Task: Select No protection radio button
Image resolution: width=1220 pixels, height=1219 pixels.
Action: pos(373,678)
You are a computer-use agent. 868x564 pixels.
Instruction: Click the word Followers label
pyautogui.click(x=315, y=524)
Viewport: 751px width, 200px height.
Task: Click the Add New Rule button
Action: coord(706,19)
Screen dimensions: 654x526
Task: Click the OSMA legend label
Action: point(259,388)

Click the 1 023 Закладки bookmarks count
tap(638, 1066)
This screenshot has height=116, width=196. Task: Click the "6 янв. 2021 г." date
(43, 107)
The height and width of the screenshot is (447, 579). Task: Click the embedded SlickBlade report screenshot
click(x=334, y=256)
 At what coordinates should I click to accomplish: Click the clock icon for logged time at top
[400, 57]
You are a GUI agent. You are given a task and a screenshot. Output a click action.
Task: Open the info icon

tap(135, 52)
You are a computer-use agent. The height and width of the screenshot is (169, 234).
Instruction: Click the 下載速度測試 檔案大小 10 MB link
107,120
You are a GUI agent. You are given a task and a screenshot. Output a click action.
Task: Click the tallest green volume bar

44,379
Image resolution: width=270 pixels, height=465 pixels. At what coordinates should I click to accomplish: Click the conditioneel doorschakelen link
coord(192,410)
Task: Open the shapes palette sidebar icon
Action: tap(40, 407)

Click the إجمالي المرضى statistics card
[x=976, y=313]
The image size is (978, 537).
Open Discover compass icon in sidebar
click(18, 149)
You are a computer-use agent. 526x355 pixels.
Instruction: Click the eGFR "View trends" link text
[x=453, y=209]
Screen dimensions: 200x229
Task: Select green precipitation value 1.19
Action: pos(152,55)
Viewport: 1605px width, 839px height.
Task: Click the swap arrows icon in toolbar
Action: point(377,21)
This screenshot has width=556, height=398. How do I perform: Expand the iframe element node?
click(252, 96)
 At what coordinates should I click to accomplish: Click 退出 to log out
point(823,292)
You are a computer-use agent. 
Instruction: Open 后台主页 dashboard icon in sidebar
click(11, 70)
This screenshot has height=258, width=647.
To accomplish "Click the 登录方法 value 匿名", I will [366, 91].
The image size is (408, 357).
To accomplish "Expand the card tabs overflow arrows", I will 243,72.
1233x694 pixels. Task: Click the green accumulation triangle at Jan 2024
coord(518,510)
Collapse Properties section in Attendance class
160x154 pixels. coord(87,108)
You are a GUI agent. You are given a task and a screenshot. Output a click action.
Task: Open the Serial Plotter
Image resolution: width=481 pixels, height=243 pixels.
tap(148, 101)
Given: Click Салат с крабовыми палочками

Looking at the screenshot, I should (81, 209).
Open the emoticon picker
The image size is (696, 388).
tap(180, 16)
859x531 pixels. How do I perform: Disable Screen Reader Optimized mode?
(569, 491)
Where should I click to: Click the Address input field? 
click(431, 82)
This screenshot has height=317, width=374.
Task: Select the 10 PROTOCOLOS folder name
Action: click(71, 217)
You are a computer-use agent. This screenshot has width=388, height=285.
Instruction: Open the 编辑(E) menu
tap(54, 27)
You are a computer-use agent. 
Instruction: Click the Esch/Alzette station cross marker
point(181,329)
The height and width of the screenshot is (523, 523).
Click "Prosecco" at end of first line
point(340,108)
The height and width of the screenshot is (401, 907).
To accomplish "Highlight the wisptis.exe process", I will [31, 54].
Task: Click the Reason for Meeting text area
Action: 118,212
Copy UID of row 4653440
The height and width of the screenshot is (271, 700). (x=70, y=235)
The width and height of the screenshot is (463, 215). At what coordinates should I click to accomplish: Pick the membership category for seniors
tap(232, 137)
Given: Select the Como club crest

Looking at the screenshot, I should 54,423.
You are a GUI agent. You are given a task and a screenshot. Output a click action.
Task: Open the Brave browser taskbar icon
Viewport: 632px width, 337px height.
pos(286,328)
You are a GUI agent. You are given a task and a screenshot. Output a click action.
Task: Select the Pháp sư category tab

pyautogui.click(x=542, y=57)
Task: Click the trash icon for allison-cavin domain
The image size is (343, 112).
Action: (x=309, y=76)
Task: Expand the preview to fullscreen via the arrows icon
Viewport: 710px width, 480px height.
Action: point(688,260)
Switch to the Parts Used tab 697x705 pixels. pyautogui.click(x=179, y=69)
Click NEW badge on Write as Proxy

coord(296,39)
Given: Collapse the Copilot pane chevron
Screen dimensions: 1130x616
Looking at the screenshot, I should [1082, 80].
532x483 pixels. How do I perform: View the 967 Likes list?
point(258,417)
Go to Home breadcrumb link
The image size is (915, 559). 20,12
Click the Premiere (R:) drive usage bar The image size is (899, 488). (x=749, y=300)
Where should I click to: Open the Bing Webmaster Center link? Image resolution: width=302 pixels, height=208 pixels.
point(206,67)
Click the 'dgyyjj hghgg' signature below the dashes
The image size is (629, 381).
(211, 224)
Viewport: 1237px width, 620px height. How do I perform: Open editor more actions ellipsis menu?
^^^^^^^^^^^^^^^^
▶ _WORK TASK_: Everything above from the line with "You are a computer-use agent. This" to the line with "The height and width of the screenshot is (523, 523).", both included, must be repeated exactly, and nothing outside that range.

▶ _EXERCISE RESULT_:
You are a computer-use agent. This screenshot has width=388, height=285.
Instruction: Open the 编辑(E) menu
tap(54, 27)
You are a computer-use agent. 
Instruction: Click the Esch/Alzette station cross marker
point(181,329)
The height and width of the screenshot is (523, 523).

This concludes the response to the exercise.